* [Extracted records]
═══
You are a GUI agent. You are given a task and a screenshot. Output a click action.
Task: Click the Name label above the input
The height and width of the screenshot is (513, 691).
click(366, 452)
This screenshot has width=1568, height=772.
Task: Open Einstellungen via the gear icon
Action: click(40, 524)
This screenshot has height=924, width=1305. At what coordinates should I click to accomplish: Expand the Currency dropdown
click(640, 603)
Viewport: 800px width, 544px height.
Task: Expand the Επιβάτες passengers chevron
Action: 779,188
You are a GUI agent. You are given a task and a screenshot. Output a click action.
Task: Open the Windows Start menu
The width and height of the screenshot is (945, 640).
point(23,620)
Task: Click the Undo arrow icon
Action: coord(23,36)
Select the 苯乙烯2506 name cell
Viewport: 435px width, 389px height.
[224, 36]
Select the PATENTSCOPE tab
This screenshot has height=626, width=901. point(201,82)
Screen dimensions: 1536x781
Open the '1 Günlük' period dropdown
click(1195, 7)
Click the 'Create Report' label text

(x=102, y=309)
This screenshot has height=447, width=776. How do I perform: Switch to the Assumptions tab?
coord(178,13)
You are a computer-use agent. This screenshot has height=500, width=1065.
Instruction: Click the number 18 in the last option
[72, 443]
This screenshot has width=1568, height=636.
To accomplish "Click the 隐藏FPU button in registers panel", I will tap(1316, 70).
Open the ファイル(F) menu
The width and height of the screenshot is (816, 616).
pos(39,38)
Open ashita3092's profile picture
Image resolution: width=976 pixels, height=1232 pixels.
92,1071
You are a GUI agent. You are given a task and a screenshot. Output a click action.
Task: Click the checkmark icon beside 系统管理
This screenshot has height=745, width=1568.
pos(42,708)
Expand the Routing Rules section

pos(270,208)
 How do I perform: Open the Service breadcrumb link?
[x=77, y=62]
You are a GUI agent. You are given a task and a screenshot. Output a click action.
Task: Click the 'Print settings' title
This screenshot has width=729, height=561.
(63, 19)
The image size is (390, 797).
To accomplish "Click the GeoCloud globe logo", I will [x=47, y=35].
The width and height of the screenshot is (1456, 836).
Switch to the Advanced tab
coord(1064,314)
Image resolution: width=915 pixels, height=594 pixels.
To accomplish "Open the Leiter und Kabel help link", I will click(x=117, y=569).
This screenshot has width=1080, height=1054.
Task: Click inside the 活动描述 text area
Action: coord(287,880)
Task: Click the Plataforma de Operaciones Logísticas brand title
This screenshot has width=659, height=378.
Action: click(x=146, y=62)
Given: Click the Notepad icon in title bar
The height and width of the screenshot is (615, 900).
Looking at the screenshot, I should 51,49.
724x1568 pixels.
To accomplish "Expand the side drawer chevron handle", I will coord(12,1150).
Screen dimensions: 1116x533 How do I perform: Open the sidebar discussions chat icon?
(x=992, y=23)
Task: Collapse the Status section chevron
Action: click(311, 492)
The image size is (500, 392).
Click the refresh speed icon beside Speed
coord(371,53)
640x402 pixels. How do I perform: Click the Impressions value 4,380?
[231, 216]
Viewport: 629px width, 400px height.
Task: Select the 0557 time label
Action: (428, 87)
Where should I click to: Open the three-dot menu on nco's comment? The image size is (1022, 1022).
═══
* [Task description] Reproduce all of the data. Leave every line unchanged.

* [Solved exercise]
You are a GUI agent. You are given a task and a screenshot. Output a click action.
Task: Click the Name label above the input
The height and width of the screenshot is (513, 691).
click(366, 452)
This screenshot has width=1568, height=772.
Task: Open Einstellungen via the gear icon
Action: click(40, 524)
This screenshot has height=924, width=1305. At what coordinates should I click to accomplish: Expand the Currency dropdown
click(640, 603)
Viewport: 800px width, 544px height.
Task: Expand the Επιβάτες passengers chevron
Action: 779,188
You are a GUI agent. You are given a task and a screenshot. Output a click action.
Task: Open the Windows Start menu
The width and height of the screenshot is (945, 640).
point(23,620)
Task: Click the Undo arrow icon
Action: coord(23,36)
Select the 苯乙烯2506 name cell
Viewport: 435px width, 389px height.
[224, 36]
Select the PATENTSCOPE tab
This screenshot has height=626, width=901. point(201,82)
Screen dimensions: 1536x781
Open the '1 Günlük' period dropdown
click(1195, 7)
Click the 'Create Report' label text

(x=102, y=309)
This screenshot has height=447, width=776. How do I perform: Switch to the Assumptions tab?
coord(178,13)
You are a computer-use agent. This screenshot has height=500, width=1065.
Instruction: Click the number 18 in the last option
[72, 443]
This screenshot has width=1568, height=636.
To accomplish "Click the 隐藏FPU button in registers panel", I will tap(1316, 70).
Open the ファイル(F) menu
The width and height of the screenshot is (816, 616).
pos(39,38)
Open ashita3092's profile picture
Image resolution: width=976 pixels, height=1232 pixels.
92,1071
You are a GUI agent. You are given a task and a screenshot. Output a click action.
Task: Click the checkmark icon beside 系统管理
This screenshot has height=745, width=1568.
pos(42,708)
Expand the Routing Rules section

pos(270,208)
 How do I perform: Open the Service breadcrumb link?
[x=77, y=62]
You are a GUI agent. You are given a task and a screenshot. Output a click action.
Task: Click the 'Print settings' title
This screenshot has width=729, height=561.
(63, 19)
The image size is (390, 797).
To accomplish "Click the GeoCloud globe logo", I will [x=47, y=35].
The width and height of the screenshot is (1456, 836).
Switch to the Advanced tab
coord(1064,314)
Image resolution: width=915 pixels, height=594 pixels.
To accomplish "Open the Leiter und Kabel help link", I will click(x=117, y=569).
This screenshot has width=1080, height=1054.
Task: Click inside the 活动描述 text area
Action: coord(287,880)
Task: Click the Plataforma de Operaciones Logísticas brand title
This screenshot has width=659, height=378.
Action: click(x=146, y=62)
Given: Click the Notepad icon in title bar
The height and width of the screenshot is (615, 900).
Looking at the screenshot, I should 51,49.
724x1568 pixels.
To accomplish "Expand the side drawer chevron handle", I will coord(12,1150).
Screen dimensions: 1116x533 How do I perform: Open the sidebar discussions chat icon?
(x=992, y=23)
Task: Collapse the Status section chevron
Action: click(311, 492)
The image size is (500, 392).
Click the refresh speed icon beside Speed
coord(371,53)
640x402 pixels. How do I perform: Click the Impressions value 4,380?
[231, 216]
Viewport: 629px width, 400px height.
Task: Select the 0557 time label
Action: (428, 87)
Where should I click to: Open the three-dot menu on nco's comment? The image size is (1022, 1022).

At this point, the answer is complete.